Earlier this year in London, while sitting in a coffee shop, I was close enough to overhear a conversation about a security incident. Sound travels, and without any real effort to listen or intention to earwig, it was apparent what these men were talking about and were concerned that a data breach may have occurred. Initially, the information could have been about any company, anywhere or any system. It could have been about their employer or one of their employer’s client’s systems. The details here have been left intentionally vague, but the conversation didn’t end there:

  • Clients won’t be happy – such a reference indicated that a data breach could have occurred with one of their internal systems involving their customer data, rather than a system belonging to one of their clients.
  • Branded stationery – overhearing a conversation was one thing but getting up for a coffee refill made corporate stationery visible without any effort or intention to spy; everything was in my face as I walked past them.
  • Laptop screensaver – companies often give away corporate stationery to clients for marketing and brand awareness. Therefore it was not a given that these individuals worked for the company whose branded pens were visible but returning to my seat and noticing a corporate screensaver on one of the laptops advertising the business was additional confirmation.
  • Identified vulnerability – the discussion overheard was sufficient for me to understand the nature of the issue and how someone would exploit it.

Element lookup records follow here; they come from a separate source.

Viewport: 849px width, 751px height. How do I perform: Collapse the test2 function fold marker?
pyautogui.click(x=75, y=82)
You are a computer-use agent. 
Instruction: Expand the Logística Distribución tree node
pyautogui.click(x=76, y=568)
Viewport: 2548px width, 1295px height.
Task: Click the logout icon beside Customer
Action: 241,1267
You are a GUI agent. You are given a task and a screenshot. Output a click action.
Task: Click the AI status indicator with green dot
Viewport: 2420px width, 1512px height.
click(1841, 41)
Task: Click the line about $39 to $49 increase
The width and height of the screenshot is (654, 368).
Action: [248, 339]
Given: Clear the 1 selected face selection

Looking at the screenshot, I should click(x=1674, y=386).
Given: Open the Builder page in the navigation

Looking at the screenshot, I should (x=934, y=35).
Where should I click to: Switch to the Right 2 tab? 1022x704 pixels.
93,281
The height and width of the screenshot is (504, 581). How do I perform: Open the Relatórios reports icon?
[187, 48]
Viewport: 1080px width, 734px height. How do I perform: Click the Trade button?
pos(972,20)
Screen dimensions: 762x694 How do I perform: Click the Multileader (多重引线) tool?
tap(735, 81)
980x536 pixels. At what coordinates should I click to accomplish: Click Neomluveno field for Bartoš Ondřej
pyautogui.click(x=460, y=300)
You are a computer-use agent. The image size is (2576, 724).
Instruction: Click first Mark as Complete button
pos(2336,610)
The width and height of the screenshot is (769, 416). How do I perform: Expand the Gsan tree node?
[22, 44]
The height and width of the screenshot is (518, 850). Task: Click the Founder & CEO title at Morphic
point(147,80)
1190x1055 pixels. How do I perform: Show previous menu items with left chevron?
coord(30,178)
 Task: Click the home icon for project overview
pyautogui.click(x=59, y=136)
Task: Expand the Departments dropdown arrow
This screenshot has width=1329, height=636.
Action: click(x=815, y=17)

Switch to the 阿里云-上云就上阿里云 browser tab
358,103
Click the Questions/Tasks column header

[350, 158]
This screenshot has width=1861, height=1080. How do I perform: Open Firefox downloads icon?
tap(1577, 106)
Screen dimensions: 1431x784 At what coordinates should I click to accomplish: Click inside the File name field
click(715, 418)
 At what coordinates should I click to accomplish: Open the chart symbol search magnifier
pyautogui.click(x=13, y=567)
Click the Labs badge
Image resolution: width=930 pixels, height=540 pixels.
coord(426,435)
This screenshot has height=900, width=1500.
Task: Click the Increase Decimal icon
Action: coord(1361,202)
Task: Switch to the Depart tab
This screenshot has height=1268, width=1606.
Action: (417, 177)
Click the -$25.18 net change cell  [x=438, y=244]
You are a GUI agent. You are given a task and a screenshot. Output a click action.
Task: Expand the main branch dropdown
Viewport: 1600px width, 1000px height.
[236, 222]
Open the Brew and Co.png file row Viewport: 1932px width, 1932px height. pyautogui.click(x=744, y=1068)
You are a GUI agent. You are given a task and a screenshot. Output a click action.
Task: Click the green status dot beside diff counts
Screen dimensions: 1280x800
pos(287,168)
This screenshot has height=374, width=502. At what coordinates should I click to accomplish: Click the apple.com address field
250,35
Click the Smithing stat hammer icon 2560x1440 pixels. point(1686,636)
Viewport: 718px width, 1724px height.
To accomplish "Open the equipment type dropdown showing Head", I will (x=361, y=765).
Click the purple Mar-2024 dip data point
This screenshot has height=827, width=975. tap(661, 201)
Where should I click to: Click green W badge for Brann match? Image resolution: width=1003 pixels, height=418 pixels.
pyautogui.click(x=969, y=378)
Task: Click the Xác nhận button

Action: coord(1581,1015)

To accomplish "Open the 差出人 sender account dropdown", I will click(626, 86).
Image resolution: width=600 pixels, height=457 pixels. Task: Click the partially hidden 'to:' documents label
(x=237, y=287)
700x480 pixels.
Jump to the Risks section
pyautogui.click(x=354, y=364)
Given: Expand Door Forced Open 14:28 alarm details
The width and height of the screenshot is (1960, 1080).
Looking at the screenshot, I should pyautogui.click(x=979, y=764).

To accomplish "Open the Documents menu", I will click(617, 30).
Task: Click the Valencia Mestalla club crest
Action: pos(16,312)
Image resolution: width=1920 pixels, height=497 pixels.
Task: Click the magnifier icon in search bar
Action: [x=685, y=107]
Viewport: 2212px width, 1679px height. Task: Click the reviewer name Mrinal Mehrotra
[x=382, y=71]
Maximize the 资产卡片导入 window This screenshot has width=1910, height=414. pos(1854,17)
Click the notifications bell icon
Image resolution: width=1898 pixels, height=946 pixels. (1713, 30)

How to use this information requires little imagination.

Several years ago, I overheard two people discussing their wills over dinner in a restaurant and how they needed to get them replaced due to changes in circumstances. Shortly after, when a neighbouring couple was ready to leave, the man approached them and said, ‘Sorry, I couldn’t help overhear you mention that you needed new wills. Here is my business card. Give me a call’. This example is innocuous; however, depending on the context, the consequences could be quite severe, such as revealing information that could influence the stock market.

Thoughts include:

  • Avoid discussing sensitive issues in public.
  • Avoid using names of companies in the discussion. Using alternatives such as ‘we’ and ‘the client’ will often be more than sufficient.
  • Use anonymous tagging of corporate laptops so that nothing on the outside identifies ownership if it is lost or stolen. The value of the data on laptop computers will depend on the owner, and effort is less likely to be expended if ownership is unknown.
  • Remove visible branding from the operating system, so if it is lost or stolen, and someone turns on the laptop, it is not possible to identify the owner. More challenging than it sounds if the network domain name and the company name are the same.
  • Using BitLocker Device Encryption (Windows Vista through to Windows 10) with a boot-up password will prevent the operating system from loading until you enter the correct password. An unauthorised user won’t be able to identify corporate ownership.

Being security conscious in public places is essential. Almost every time I have coffee somewhere, I hear something which someone could use for malicious purposes.